◆ OBJETIVO: Reescribe como tabla Markdown la parte que empieza en la primera línea de los registros y termina en la línea que contiene "Action: 1029,494", ambas incluidas, sin las líneas en blanco. Usa la columna «Número» para el número de fila y la columna «Línea» para el texto.

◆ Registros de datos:
____
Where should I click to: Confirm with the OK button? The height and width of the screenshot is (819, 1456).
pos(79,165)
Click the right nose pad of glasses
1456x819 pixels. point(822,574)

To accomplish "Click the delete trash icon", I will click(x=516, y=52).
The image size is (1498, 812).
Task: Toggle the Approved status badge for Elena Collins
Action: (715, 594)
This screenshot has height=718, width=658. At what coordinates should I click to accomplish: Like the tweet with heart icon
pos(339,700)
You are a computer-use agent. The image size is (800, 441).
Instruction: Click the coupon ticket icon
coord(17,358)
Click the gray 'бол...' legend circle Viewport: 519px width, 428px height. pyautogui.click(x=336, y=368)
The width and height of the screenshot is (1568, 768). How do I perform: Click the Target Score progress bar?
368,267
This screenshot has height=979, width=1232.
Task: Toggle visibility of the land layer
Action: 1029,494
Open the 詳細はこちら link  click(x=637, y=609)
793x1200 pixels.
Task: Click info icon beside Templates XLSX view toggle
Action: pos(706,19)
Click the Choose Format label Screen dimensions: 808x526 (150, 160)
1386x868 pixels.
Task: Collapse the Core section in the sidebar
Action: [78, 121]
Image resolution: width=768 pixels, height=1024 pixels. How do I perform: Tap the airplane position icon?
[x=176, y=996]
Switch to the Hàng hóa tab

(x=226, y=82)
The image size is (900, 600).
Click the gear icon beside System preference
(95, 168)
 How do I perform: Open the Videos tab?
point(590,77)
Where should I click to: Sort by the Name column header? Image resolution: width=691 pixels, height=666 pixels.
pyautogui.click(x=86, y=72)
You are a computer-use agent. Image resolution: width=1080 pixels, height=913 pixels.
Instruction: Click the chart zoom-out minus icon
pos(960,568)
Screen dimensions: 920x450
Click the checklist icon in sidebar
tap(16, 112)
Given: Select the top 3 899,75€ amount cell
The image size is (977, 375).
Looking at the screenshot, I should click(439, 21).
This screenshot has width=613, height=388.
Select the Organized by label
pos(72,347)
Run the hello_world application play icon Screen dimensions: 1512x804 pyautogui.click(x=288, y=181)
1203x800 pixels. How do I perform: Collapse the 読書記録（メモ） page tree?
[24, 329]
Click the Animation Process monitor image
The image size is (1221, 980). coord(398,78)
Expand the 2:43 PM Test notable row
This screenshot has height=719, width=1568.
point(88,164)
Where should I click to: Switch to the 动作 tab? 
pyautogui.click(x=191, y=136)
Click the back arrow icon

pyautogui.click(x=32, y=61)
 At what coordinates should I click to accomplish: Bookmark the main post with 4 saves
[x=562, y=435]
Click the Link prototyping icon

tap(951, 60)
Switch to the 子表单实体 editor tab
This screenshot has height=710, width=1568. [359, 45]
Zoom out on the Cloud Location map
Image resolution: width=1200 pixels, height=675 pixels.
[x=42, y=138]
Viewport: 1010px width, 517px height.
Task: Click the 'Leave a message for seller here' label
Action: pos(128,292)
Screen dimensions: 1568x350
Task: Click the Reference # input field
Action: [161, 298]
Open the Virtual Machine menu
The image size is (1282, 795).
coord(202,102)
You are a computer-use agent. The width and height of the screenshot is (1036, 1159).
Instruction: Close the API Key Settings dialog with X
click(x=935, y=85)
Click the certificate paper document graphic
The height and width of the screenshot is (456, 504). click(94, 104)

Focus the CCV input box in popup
____
◆ RESULTADO:
| Número | Línea |
|---|---|
| 1 | Where should I click to: Confirm with the OK button? The height and width of the screenshot is (819, 1456). |
| 2 | pos(79,165) |
| 3 | Click the right nose pad of glasses |
| 4 | 1456x819 pixels. point(822,574) |
| 5 | To accomplish "Click the delete trash icon", I will click(x=516, y=52). |
| 6 | The image size is (1498, 812). |
| 7 | Task: Toggle the Approved status badge for Elena Collins |
| 8 | Action: (715, 594) |
| 9 | This screenshot has height=718, width=658. At what coordinates should I click to accomplish: Like the tweet with heart icon |
| 10 | pos(339,700) |
| 11 | You are a computer-use agent. The image size is (800, 441). |
| 12 | Instruction: Click the coupon ticket icon |
| 13 | coord(17,358) |
| 14 | Click the gray 'бол...' legend circle Viewport: 519px width, 428px height. pyautogui.click(x=336, y=368) |
| 15 | The width and height of the screenshot is (1568, 768). How do I perform: Click the Target Score progress bar? |
| 16 | 368,267 |
| 17 | This screenshot has height=979, width=1232. |
| 18 | Task: Toggle visibility of the land layer |
| 19 | Action: 1029,494 |